▶ _Task details_: Upon reaching the line that contains "Click Clear above JSON Input" in the records below, begin repeating every line exactly through the last one, skipping pictures.
*** Opening Given entries ***
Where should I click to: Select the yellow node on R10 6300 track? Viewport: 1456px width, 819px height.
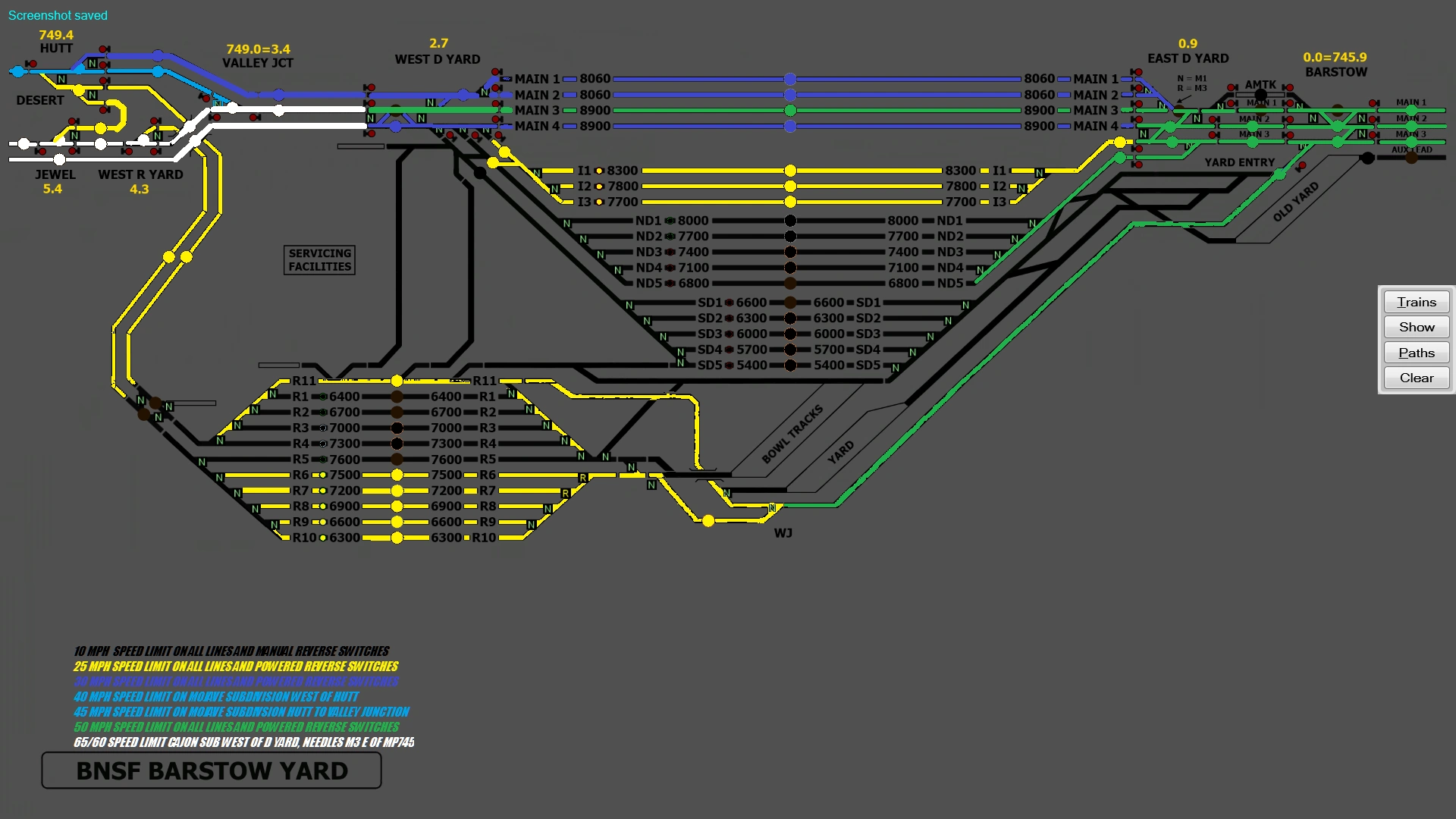click(397, 538)
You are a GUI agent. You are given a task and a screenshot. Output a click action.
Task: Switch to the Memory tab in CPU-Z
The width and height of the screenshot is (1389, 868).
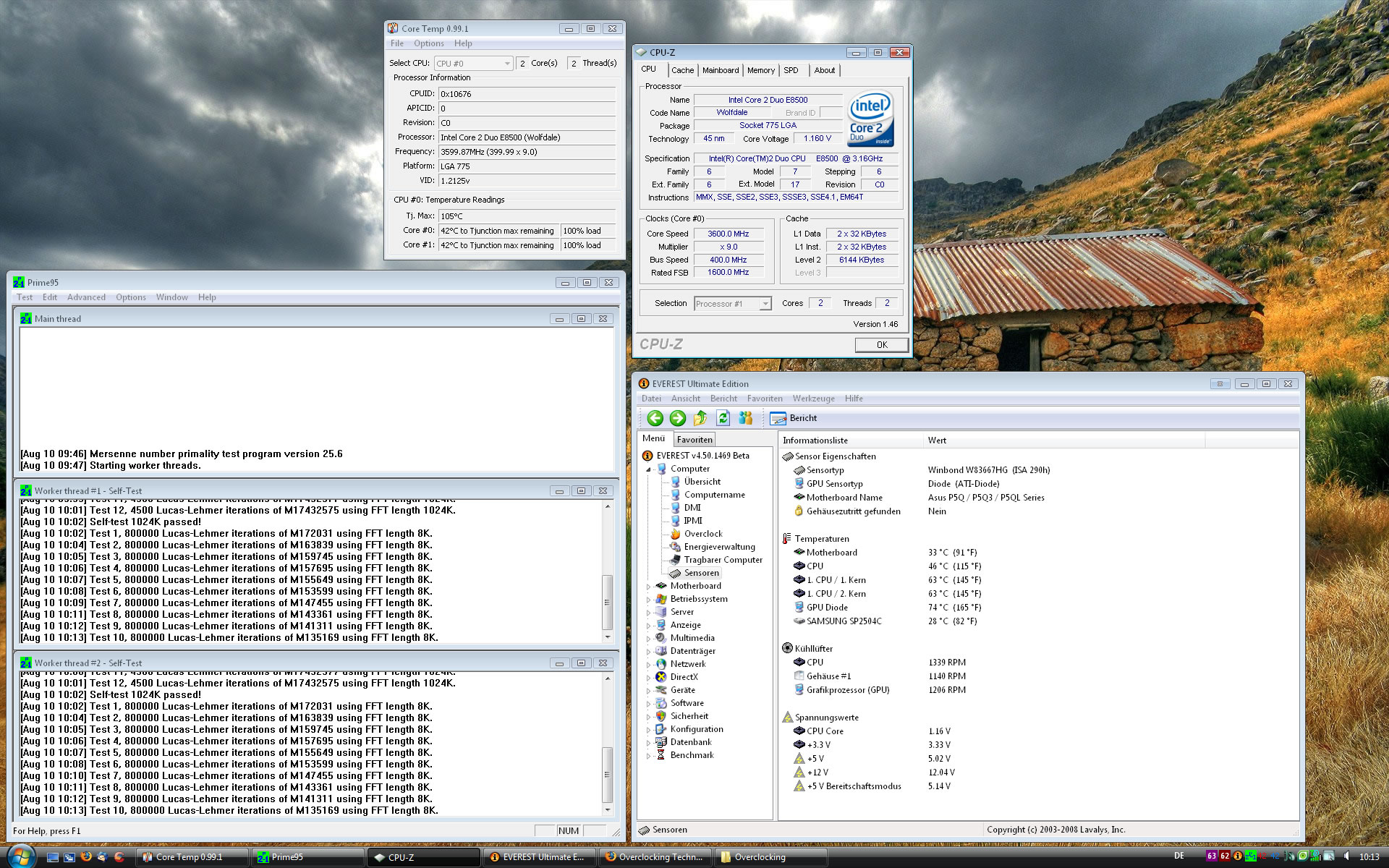click(x=760, y=70)
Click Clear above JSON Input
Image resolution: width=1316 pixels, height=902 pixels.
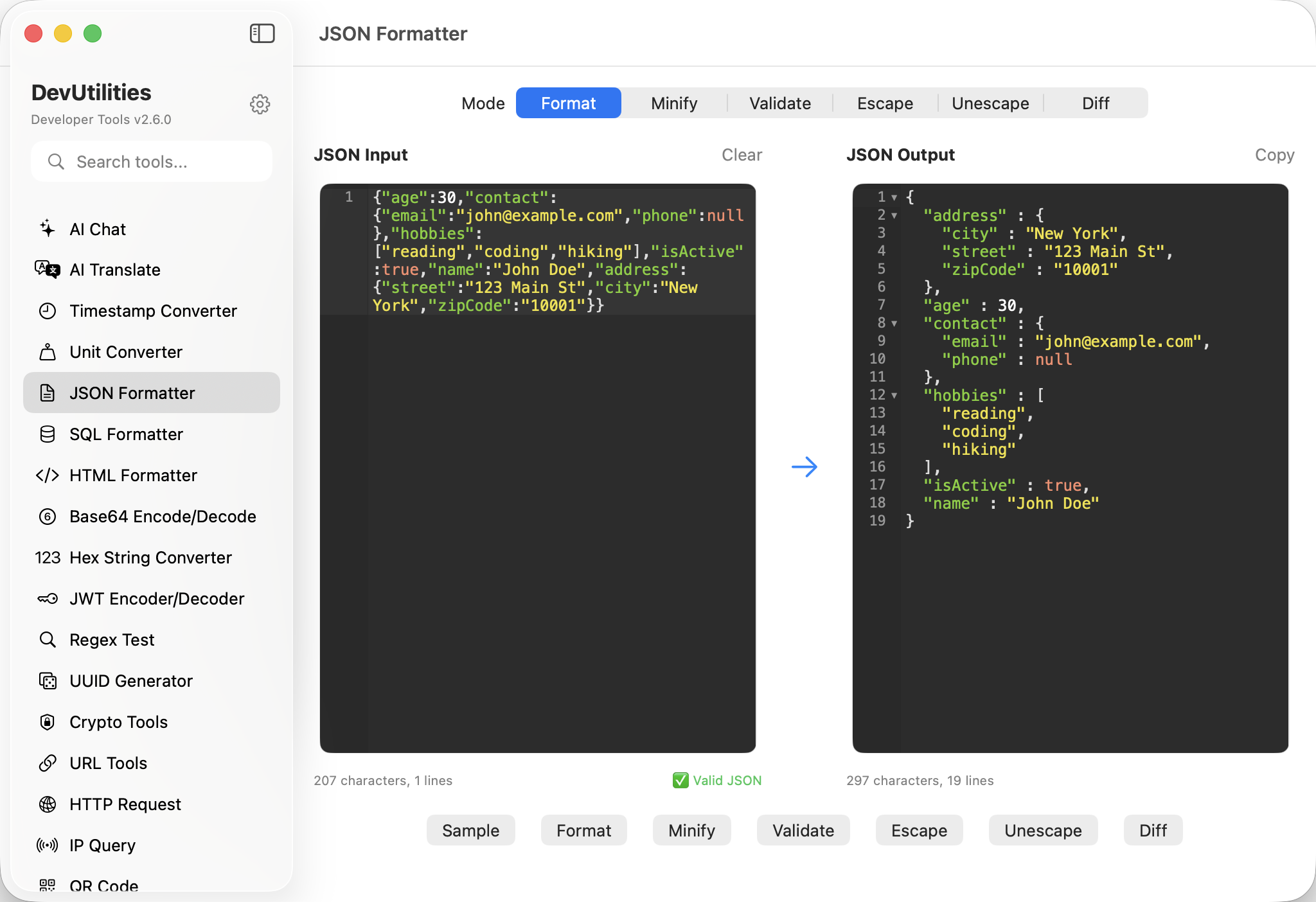click(742, 155)
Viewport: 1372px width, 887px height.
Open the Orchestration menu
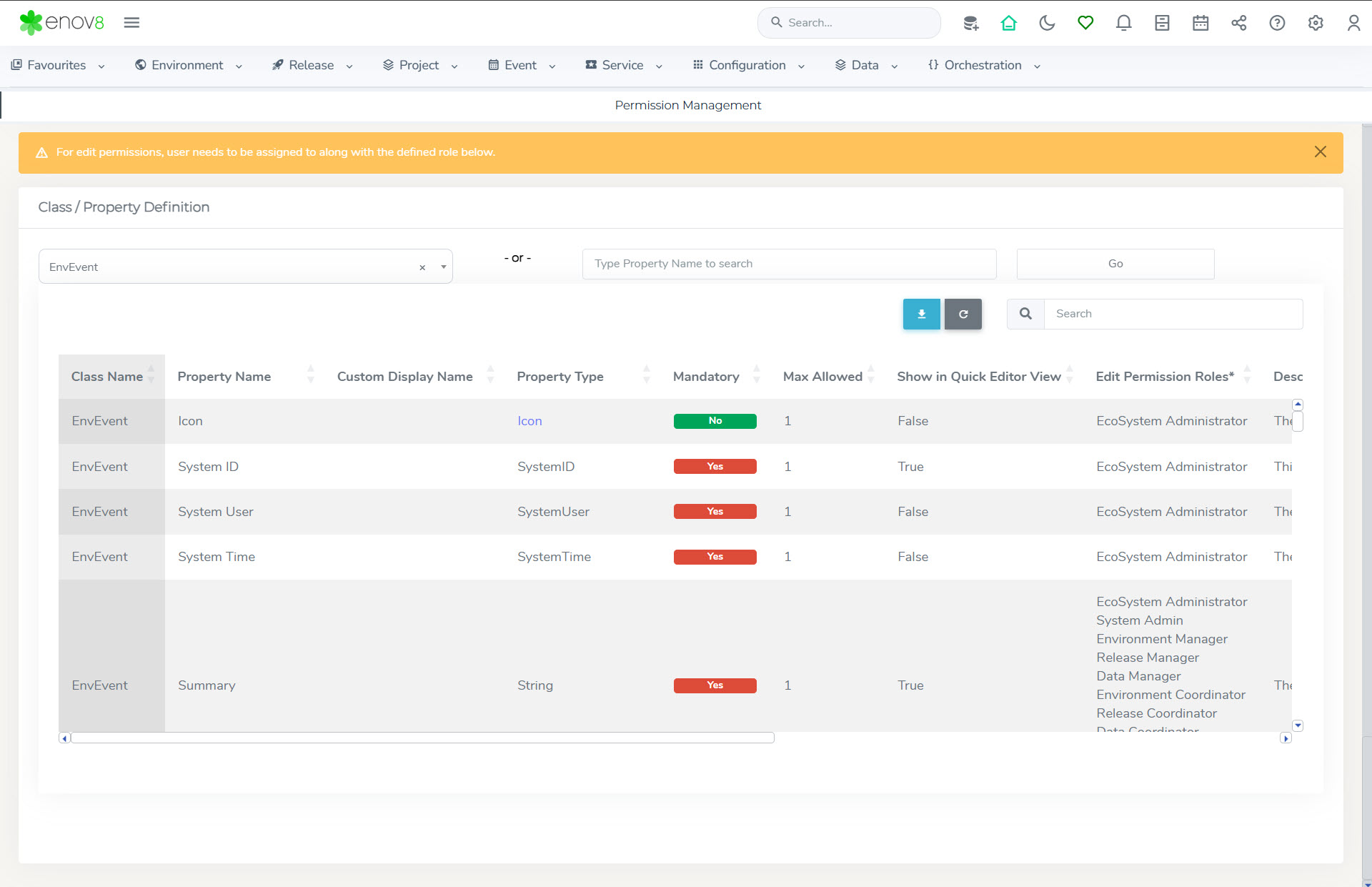(x=983, y=65)
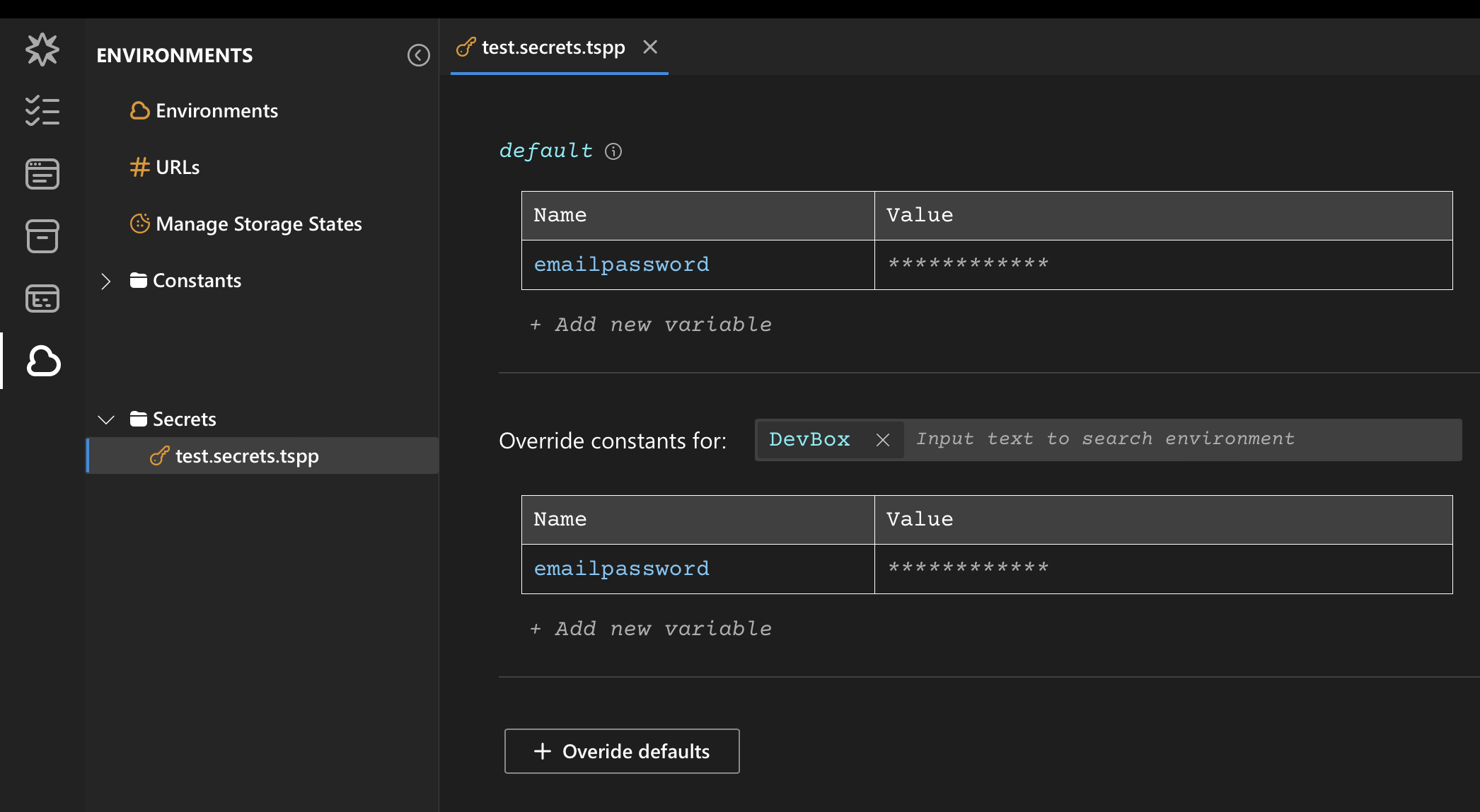The image size is (1480, 812).
Task: Open test.secrets.tspp in the tree
Action: click(x=247, y=456)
*** Closing Given entries ***
▶ _Answer to this problem_:
Click Clear above JSON Input
Image resolution: width=1316 pixels, height=902 pixels.
click(742, 155)
Viewport: 1372px width, 887px height.
Open the Orchestration menu
(x=983, y=65)
The image size is (1480, 812).
Task: Open test.secrets.tspp in the tree
Action: click(x=247, y=456)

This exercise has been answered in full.